Me pidió que parase frente a un escaparate de muebles: en su momento fue un salón de baile al que ella iba a bailar de joven;

allí conoció a su esposo, me dijo. A veces ella me pedía parar frente a tal o cual edificio o ante una esquina y se quedaba pensativa con la mirada perdida, sin decir nada.
     —Estoy cansada, me gustaría que fuéramos ahora —me dice de repente, cuando el sol comenzaba a unirse al horizonte.
     En silencio conduzco hasta la dirección que me había dado. Era un edificio no muy grande, con un pórtico con dos columnas. Dos celadores se dirigen al taxi. Era evidente que esperaban su llegada. Abrí el maletero y llevé la pequeña maleta a la puerta. La mujer me esperaba sentada en una silla de ruedas.
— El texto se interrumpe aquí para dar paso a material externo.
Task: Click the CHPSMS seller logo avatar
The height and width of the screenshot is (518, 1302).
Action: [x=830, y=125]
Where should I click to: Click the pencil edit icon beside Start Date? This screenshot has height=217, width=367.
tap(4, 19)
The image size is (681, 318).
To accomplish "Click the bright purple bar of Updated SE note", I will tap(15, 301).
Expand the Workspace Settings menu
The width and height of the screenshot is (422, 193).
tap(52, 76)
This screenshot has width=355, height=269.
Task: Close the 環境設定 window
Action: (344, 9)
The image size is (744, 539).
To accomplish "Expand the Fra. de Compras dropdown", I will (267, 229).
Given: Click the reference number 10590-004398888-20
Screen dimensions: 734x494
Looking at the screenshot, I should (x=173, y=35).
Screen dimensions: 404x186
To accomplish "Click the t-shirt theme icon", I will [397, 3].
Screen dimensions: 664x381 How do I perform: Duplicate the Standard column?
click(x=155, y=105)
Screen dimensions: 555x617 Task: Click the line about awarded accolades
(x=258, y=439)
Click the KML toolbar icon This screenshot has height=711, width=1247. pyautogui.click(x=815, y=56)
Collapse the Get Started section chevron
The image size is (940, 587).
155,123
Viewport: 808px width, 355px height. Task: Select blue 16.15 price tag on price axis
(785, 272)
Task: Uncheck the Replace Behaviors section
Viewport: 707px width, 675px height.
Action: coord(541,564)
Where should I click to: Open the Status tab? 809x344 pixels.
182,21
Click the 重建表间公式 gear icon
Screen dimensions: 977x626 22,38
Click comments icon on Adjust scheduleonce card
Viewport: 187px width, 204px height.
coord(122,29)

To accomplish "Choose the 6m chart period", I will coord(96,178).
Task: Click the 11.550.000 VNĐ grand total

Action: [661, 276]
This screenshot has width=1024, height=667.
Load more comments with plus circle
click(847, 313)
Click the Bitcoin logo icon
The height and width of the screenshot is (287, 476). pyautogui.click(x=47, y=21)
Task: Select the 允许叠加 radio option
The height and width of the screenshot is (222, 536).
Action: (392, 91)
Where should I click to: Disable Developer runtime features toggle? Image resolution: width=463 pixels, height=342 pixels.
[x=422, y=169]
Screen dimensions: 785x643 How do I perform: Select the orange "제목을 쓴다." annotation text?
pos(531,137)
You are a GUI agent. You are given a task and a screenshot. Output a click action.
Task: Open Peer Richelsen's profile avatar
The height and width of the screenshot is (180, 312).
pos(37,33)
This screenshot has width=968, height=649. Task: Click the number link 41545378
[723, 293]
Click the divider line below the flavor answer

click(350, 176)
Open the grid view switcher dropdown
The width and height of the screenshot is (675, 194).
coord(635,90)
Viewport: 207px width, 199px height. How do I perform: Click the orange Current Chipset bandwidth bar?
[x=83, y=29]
     —¿Cuánto te debo? —me pregunta, mientras abre el bolso. 
     —Nada —fue mi respuesta. 
     —Tienes que ganarte la vida. Tu trabajo debe ser recompensado —me respondió.
     —Habrá otros pasajeros, no se preocupe. Su compañía es mi mejor recompensa —le respondí. 
     Sin pensarlo, me incliné y le di un abrazo. Ella me abrazó fuerte.
     —Toma —dijo, sacando de su bolso una medalla, colgando de una cadena—. Era de mi marido, es lo único que de él me queda, ya no la necesito, solo la disfrutaría unos pocos días más.
     Alargué la mano para cerrar la suya, pero ella insistió y me obligó a coger su recuerdo.
     —Le has dado a esta anciana un momento de alegría —dijo—. Gracias. 
     Su mano besé y me di la vuelta. Detrás de mí una puerta se cerró. Era el sonido de una vida que se acaba.
     Conduje sin rumbo, ensimismado en mis pensamientos. ¿Qué habría pasado si me hubiera ido sin esperar, después de haber tocado el claxon varias veces? Tenía la certeza de haber hecho algo valioso en mi vida, quizá lo más importante de toda mi vida.